Task instructions: Quote the passage on adipose-associated markers word for word, from "Overall EAT volume" up to and including "cm3, p = 0.01).".

Source passage:
Changes in adipose-associated markers (Table 5)
Overall EAT volume was 112 ± 24 cm3. At baseline, the EAT volumes in the dapagliflozin and conventional treatment groups were 115 ± 22 and 108 ± 25 cm3, respectively, and were comparable with each other. At the 6-month follow-up, the EAT volume in the dapagliflozin group decreased significantly at follow-up compared with the baseline. Furthermore, the change in EAT volume in the dapagliflozin group was significantly greater than that in the conventional treatment group (− 16.4 ± 8.3 vs. 4.7 ± 8.8 cm3, p = 0.01).
In addition, the serum PAI-1 level tended (non-significantly) to decrease at the 6-month follow-up, from 42.2 ± 16.1 to 32.9 ± 14.4 ng/mL (p = 0.07), in the dapagliflozin group. However, the change in the serum PAI-1 level in the dapagliflozin group was similar to that in the conventional treatment group. On the other hand, the TNF-α level decreased significantly from 2.4 ± 0.7 to 1.9 ± 0.5 pg/mL (p = 0.04) in the dapagliflozin group. In addition, the change in the TNF-α level in the dapagliflozin group was significantly greater than that in the conventional treatment group (− 0.5 ± 0.7 vs. 0.03 ± 0.3 pg/ml, p = 0.03).
Furthermore, the changes in the EAT volume and body weight showed significantly positive correlation (r = 0.71, p = 0.01) as did the changes in the EAT volume and TNF-α level (r = 0.51, p=0.04) (Fig. 2).

Dataset excerpts
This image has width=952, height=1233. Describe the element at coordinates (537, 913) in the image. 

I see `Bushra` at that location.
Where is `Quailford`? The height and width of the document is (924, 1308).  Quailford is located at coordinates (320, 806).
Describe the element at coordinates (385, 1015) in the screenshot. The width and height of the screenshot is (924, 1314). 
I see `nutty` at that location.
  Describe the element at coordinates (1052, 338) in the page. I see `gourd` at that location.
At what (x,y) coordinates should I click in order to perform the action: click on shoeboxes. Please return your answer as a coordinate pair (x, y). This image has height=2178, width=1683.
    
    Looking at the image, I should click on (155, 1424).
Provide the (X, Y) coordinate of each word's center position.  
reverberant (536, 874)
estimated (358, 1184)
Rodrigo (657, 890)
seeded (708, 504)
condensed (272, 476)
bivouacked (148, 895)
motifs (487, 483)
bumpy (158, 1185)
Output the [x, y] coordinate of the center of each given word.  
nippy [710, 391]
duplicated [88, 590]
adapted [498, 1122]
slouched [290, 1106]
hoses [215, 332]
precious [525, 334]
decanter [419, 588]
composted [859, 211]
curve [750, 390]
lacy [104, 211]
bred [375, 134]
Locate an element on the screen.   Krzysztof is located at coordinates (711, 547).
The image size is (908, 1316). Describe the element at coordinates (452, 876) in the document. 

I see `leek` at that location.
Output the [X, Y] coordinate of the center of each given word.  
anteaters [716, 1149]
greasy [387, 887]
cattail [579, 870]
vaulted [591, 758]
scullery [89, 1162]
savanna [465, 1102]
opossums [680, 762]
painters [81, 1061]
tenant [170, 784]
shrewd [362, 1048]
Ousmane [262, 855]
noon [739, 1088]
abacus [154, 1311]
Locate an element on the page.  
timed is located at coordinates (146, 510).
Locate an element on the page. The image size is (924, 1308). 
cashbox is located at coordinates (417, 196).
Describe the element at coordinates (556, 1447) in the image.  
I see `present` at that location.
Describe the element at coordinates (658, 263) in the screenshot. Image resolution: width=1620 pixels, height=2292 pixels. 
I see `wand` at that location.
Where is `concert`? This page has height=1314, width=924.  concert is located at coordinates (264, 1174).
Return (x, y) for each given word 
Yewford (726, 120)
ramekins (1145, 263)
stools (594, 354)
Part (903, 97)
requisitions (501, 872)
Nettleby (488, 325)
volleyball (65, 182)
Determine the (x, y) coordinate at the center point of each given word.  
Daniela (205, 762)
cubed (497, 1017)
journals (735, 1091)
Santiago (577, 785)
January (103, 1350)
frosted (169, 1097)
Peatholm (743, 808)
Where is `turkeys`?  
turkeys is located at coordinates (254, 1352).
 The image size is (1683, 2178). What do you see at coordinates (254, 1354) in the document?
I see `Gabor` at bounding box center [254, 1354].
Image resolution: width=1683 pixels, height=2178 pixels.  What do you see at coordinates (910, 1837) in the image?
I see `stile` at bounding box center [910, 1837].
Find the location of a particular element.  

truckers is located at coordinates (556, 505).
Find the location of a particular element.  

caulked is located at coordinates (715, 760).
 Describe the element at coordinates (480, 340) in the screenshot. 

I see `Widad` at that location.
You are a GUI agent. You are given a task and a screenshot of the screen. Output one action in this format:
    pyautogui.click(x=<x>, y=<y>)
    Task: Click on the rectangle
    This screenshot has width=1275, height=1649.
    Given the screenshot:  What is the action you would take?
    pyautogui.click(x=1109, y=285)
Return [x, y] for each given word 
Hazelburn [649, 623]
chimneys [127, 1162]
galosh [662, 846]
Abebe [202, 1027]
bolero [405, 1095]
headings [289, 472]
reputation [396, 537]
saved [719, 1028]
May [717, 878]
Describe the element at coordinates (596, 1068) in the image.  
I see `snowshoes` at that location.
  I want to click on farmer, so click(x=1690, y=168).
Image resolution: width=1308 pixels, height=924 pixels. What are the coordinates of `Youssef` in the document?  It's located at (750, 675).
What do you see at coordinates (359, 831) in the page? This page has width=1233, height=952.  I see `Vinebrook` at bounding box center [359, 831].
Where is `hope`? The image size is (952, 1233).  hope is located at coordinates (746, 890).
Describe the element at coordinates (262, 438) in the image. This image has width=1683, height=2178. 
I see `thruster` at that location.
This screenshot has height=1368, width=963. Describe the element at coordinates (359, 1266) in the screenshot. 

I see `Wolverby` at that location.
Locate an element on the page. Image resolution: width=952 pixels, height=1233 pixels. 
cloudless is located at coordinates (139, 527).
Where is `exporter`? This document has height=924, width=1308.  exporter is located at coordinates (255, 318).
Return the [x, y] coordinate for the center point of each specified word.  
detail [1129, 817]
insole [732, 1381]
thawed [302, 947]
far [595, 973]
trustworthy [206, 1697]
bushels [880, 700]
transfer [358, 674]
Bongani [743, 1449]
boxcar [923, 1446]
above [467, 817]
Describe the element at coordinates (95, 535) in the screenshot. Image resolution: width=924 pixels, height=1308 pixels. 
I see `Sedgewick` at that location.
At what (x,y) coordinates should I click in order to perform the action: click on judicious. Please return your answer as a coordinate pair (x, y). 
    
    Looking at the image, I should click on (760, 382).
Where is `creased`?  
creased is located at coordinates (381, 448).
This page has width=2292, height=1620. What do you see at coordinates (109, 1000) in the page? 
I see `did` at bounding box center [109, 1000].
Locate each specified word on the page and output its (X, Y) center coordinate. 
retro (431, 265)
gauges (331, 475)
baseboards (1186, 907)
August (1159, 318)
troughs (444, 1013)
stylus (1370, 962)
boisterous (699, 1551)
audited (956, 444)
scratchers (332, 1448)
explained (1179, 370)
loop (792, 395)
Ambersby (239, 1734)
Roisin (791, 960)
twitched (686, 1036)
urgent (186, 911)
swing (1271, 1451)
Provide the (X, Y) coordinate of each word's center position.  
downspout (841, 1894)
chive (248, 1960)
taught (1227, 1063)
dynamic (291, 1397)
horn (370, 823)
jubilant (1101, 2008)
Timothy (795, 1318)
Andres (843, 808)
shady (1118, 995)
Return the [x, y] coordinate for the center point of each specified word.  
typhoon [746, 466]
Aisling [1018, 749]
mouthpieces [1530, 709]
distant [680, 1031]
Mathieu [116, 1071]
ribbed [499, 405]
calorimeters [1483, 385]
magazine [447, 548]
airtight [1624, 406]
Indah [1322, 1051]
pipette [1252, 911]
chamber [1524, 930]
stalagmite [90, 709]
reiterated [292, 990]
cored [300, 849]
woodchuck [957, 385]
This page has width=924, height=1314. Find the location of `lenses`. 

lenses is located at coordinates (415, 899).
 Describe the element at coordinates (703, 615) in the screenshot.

Solution:
Overall EAT volume was 112 ± 24 cm3. At baseline, the EAT volumes in the dapagliflozin and conventional treatment groups were 115 ± 22 and 108 ± 25 cm3, respectively, and were comparable with each other. At the 6-month follow-up, the EAT volume in the dapagliflozin group decreased significantly at follow-up compared with the baseline. Furthermore, the change in EAT volume in the dapagliflozin group was significantly greater than that in the conventional treatment group (− 16.4 ± 8.3 vs. 4.7 ± 8.8 cm3, p = 0.01).